Deadlocks: The Four Conditions and How to Break Them
Two transactions, two rows, locked in opposite order — and your whole worker pool grinds to a halt. Here's the theory and the fixes.
A deadlock is a cycle: T1 waits for a resource held by T2, T2 waits for a resource held by T1. Nobody moves. The database's deadlock detector eventually picks a victim and aborts it — that "deadlock detected" error on 3 AM on-call.
The Coffman conditions
All four must hold for a deadlock to occur. Break any one and you're safe:
- Mutual exclusion. Resources can't be shared.
- Hold and wait. A holder waits for more resources without releasing what it has.
- No preemption. Resources can't be forcibly taken away.
- Circular wait. A cycle exists in the wait-for graph.

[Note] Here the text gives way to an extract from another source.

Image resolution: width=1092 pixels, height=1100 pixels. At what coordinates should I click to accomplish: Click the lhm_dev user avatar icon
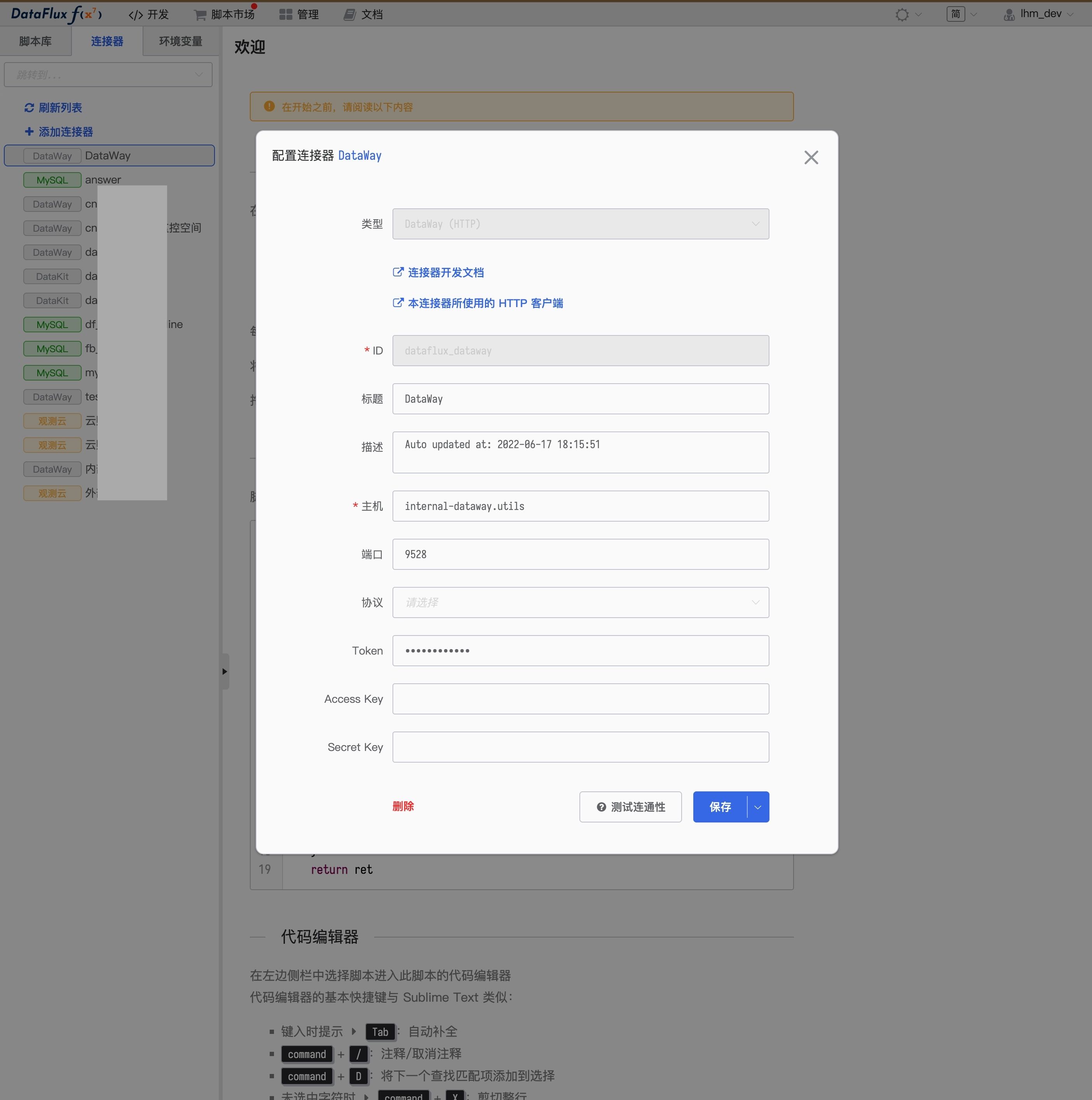click(x=1009, y=14)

The canonical database deadlock
-- T1:
BEGIN;
UPDATE accounts SET balance = balance - 50 WHERE id = 1; -- lock row 1
UPDATE accounts SET balance = balance + 50 WHERE id = 2; -- wait for row 2
-- T2 (concurrently):
BEGIN;
UPDATE accounts SET balance = balance - 50 WHERE id = 2; -- lock row 2
UPDATE accounts SET balance = balance + 50 WHERE id = 1; -- wait for row 1 → cycle
The cure: consistent ordering
Always acquire locks in the same order (e.g. by primary key, ascending). The cycle becomes impossible because no transaction ever waits "backwards."
-- Always smaller id first:
const [a, b] = [id1, id2].sort();
UPDATE accounts SET balance = balance - 50 WHERE id = a;
UPDATE accounts SET balance = balance + 50 WHERE id = b;
This fix cures 90% of database deadlocks I've seen in the wild.
Other fixes, by Coffman condition
- Break hold-and-wait: acquire all locks up front with
SELECT … FOR UPDATEin one statement. No partial holds. - Introduce preemption: use
LOCK_TIMEOUT/SET lock_timeout = '2s'. Caller retries on timeout. - Shrink the critical section: hold locks for milliseconds, not seconds. Long transactions amplify every cycle.
Application-level deadlocks
Same theory applies outside the database. Thread A holds mutex X, waits for Y. Thread B holds Y, waits for X. Lock ordering is the fix; a lock hierarchy documented in the code is the discipline.
Diagnosing in production
In Postgres: pg_stat_activity plus pg_locks. In MySQL: SHOW ENGINE INNODB STATUS has a "LATEST DETECTED DEADLOCK" section that prints both transactions and their locks. Every deadlock leaves a trail — don't just retry; read the trail.